- _ARTICLE_
VK is a helical scan analog recording videocassette format developed by Akai in the late 1970s, that is capable of recording and playing back black & white (and later color) video in either EIA (a.k.a. RS-170, the 525-line NTSC video standard for North America, Canada, Mexico, & Japan) and CCIR (the 625-line PAL video standard for Europe and other parts of the world).

The format employed  magnetic tape loaded into a small cassette, and had two video record heads on the scanner. The units had an optional RF modulator to play back to a TV set as well as a detachable video monitor.

A professional 12-track audio recorder/mixer model Akai MG1212 was made which utilised the same tape running at 19cm/s.

Akai's plant for the manufacture of VK VCRs was located in Tokyo, Japan. A VK video cassette could record up to 30 minutes of video.

- _WHAT TO WORK ON_
1. In the VK format text, how many minutes of video could one VK video cassette record?
2. Return the part of the VK format text that opens with the words containing "The format employed" and closes with "minutes of video.", copied character for character.

- _GIVEN DATA_
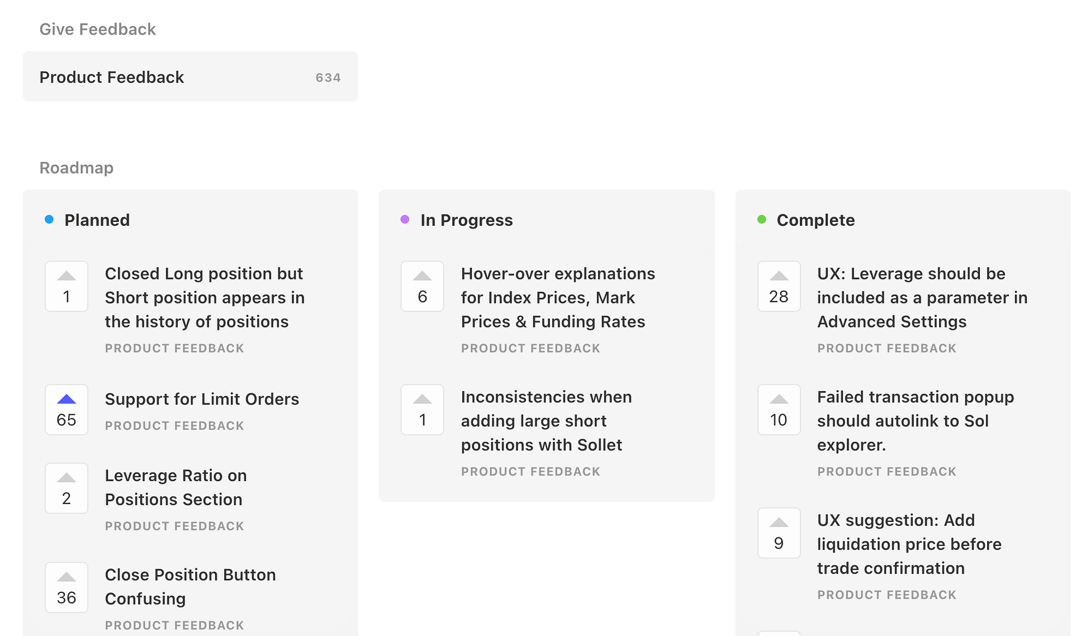The height and width of the screenshot is (636, 1076).
Task: Upvote Inconsistencies with Sollet post
Action: (x=422, y=410)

- _RESPONSES BY TASK_
1. Up to 30 minutes.

2.
The format employed  magnetic tape loaded into a small cassette, and had two video record heads on the scanner. The units had an optional RF modulator to play back to a TV set as well as a detachable video monitor.

A professional 12-track audio recorder/mixer model Akai MG1212 was made which utilised the same tape running at 19cm/s.

Akai's plant for the manufacture of VK VCRs was located in Tokyo, Japan. A VK video cassette could record up to 30 minutes of video.